Na tarde de sábado, o pianista Artur Pizarro interpreta a transcrição de Franz Liszt para piano da “Sinfonia Fantástica” de Berlioz.

No último dos Dias da Música, domingo, é tempo de reconciliação. Abre com a Orquestra Gulbenkian, dirigida por Ton Koopman, na interpretação de “Les Élemens: Le Chaos”, de Jean-Féry Rebel, a que junta a Sinfonia nº. 49, de Haydn, e a suite de “Les Indes Galantes”, de Rameau.

Do programa de domingo consta ainda a Sinfonia “Dante”, de Liszt, pela Orquestra Metropolitana de Lisboa, o Coro Lisboa Cantat e o maestro Pedro Amaral, Cantatas de Bach, pelo grupo Avres Serva, sob a direção de Nuno Oliveira, e a interpretação de “Das Paradies und die Pie” (“O Paraíso e a Perie”), de Schumann, pelo Coro Gulbenkian e a Orquestra XXI, sob direção de Dinis Sousa.

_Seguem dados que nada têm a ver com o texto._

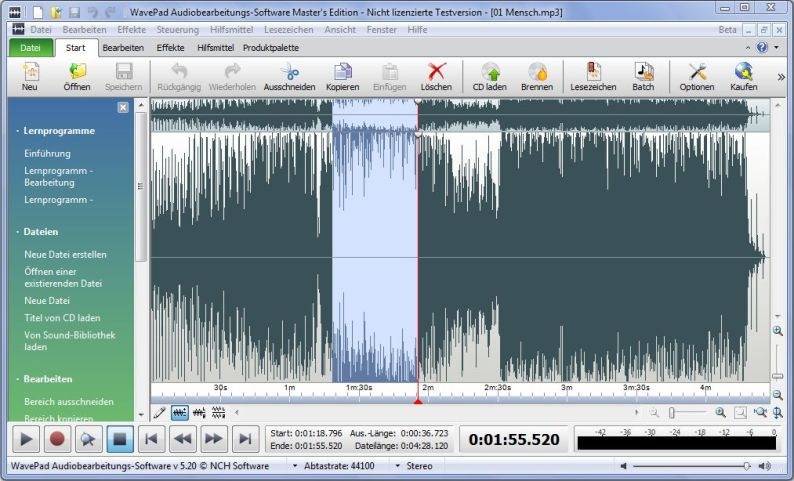This screenshot has height=481, width=794.
Task: Open the CD laden tool
Action: pyautogui.click(x=490, y=72)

António Rosado, num programa dedicado a Liszt, o Requiem, de Fauré, pelo Coro Ricercare e o Melleo Harmonia, “Lágrimas de São Pedro”, de Orlando di Lasso, pelo Vocal Ensemble, e a música dos séculos XIII/XIV, para os “Sete Pecados Mortais e as Quatro Últimas Etapas”, pelo Ensemble La Reverdie, são outras propostas para o último dos Dias da Música em Belém, neste ano de 2018.